**Work required**
From the line containing "The image size is (1794, 908)." to the last line of the records below, transcribe everything exactly, pictures excluded.
*** Opening of Extracted entries ***
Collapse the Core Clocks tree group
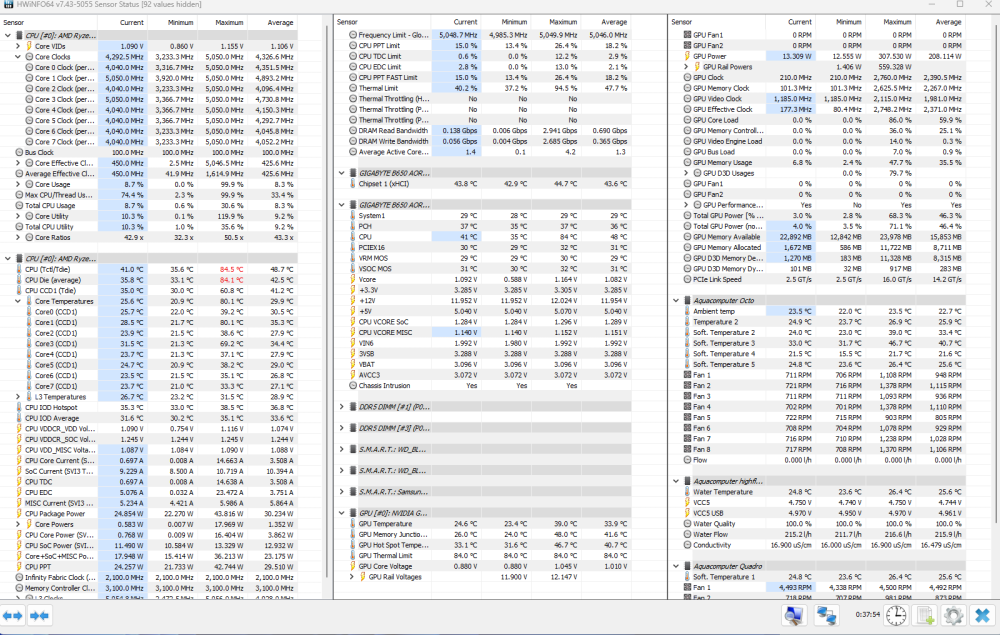Screen dimensions: 1000x635 [18, 57]
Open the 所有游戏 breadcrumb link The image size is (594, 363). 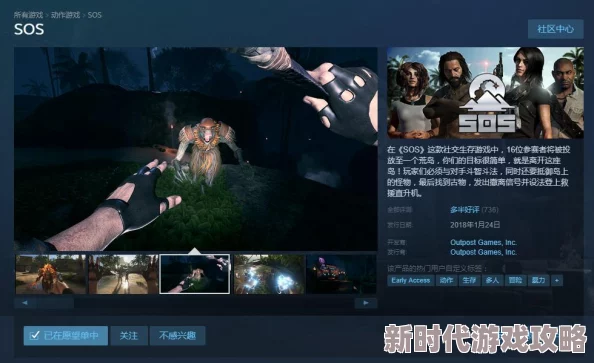28,15
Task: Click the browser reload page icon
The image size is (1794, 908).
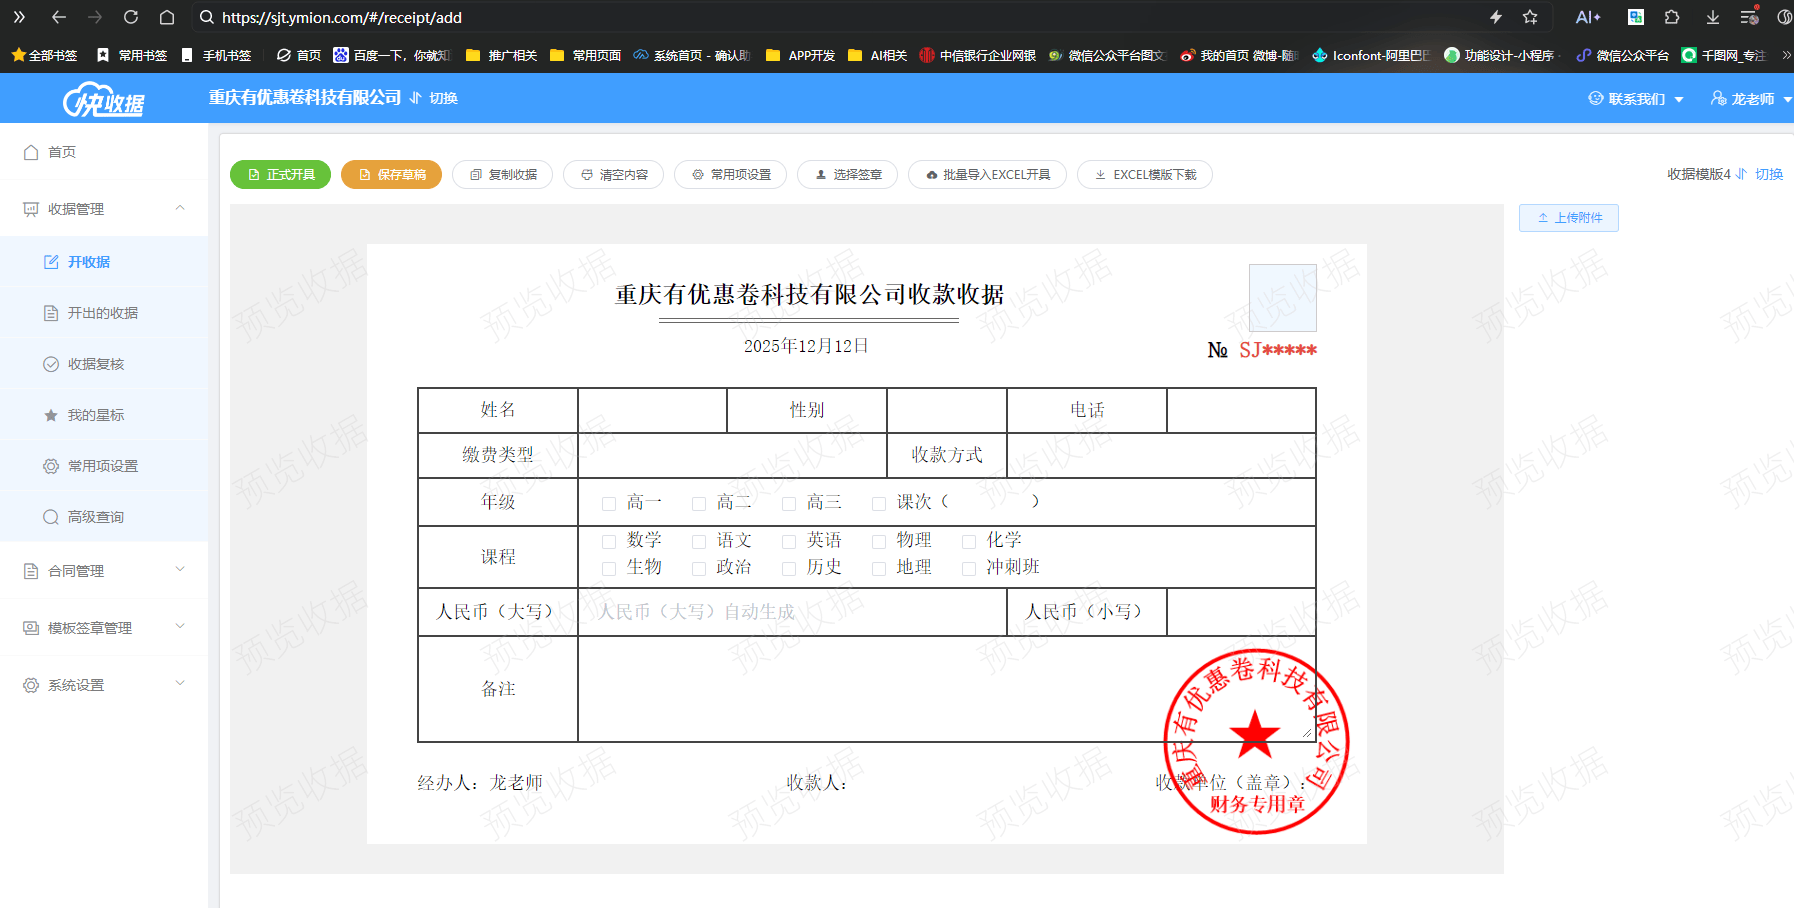Action: (x=131, y=17)
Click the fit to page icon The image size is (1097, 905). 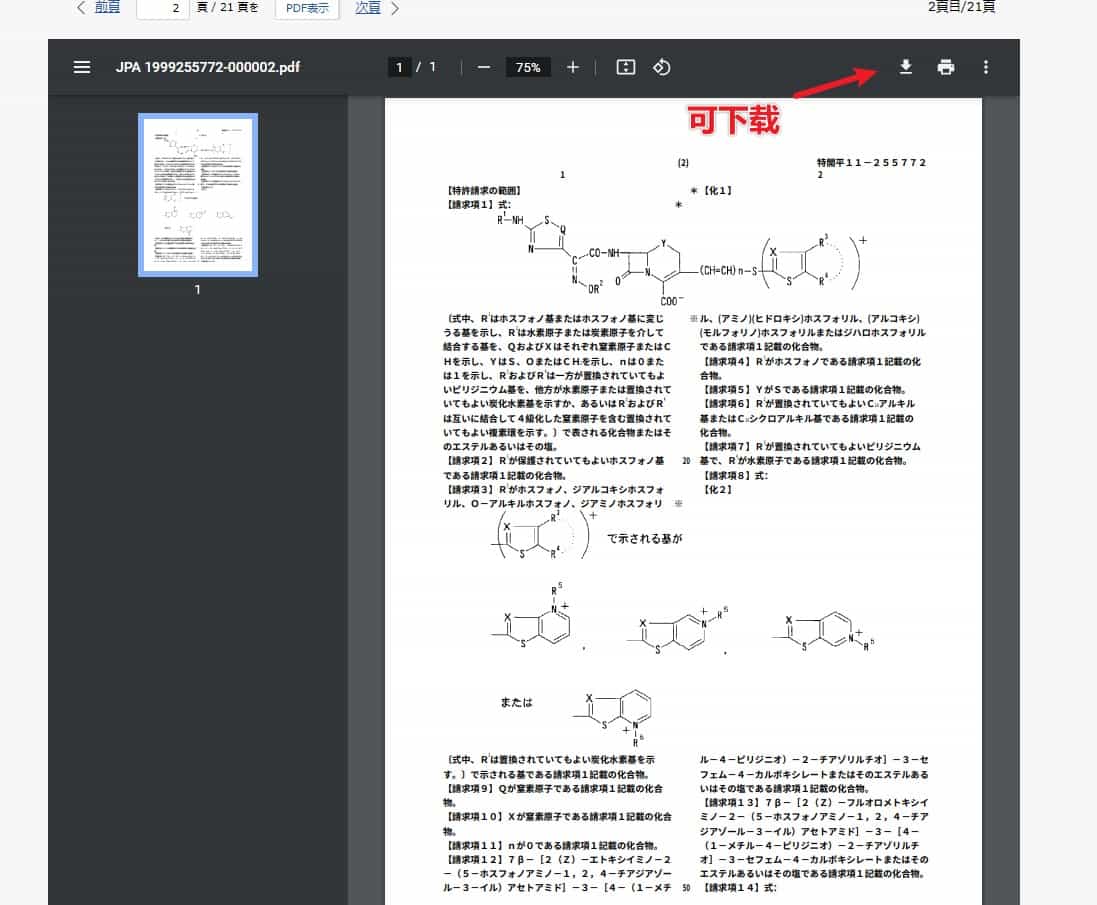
*** Close of Extracted entries ***
**Exercise response**
The image size is (1794, 908).
Action: (x=131, y=17)
Click the fit to page icon The image size is (1097, 905). 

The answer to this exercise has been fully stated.